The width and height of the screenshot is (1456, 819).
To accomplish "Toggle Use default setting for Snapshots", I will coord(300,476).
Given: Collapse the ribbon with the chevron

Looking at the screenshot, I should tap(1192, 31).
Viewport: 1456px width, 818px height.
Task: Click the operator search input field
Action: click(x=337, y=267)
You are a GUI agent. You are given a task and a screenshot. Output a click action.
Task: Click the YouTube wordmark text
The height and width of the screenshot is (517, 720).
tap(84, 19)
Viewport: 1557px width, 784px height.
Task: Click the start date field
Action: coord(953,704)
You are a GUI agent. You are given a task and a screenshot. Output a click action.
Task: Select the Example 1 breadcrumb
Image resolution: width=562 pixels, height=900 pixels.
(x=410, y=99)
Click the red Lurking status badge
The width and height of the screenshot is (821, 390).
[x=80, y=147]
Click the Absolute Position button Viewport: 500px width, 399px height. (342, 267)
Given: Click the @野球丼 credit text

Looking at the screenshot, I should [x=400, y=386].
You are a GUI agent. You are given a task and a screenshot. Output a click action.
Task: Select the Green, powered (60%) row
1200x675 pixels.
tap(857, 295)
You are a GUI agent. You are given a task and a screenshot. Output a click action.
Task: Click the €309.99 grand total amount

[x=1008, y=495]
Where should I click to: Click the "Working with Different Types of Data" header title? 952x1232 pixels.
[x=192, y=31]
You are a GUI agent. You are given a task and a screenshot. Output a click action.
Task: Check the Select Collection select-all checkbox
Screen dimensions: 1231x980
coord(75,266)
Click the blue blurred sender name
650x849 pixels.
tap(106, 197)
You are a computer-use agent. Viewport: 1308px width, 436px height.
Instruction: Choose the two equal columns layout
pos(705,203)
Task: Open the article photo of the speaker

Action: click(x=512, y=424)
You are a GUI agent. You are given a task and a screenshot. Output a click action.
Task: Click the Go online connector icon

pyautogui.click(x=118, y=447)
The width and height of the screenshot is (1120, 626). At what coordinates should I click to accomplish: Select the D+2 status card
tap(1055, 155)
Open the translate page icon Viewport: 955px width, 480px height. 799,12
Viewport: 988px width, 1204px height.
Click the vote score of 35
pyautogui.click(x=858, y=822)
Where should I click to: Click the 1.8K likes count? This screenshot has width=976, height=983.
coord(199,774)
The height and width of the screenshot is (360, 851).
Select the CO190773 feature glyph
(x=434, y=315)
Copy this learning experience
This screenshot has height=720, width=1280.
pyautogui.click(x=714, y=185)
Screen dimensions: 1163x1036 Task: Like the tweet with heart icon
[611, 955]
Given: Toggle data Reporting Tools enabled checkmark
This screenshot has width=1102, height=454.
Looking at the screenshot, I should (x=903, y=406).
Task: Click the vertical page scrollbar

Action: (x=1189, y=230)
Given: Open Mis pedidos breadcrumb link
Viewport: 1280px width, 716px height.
+++
Work instructions: Of the lines above, retype only those from the line containing "Task: Click the YouTube wordmark text" through the line containing "Task: Select the Example 1 breadcrumb", including both, exactly.

Answer section:
Task: Click the YouTube wordmark text
The height and width of the screenshot is (517, 720).
tap(84, 19)
Viewport: 1557px width, 784px height.
Task: Click the start date field
Action: coord(953,704)
You are a GUI agent. You are given a task and a screenshot. Output a click action.
Task: Select the Example 1 breadcrumb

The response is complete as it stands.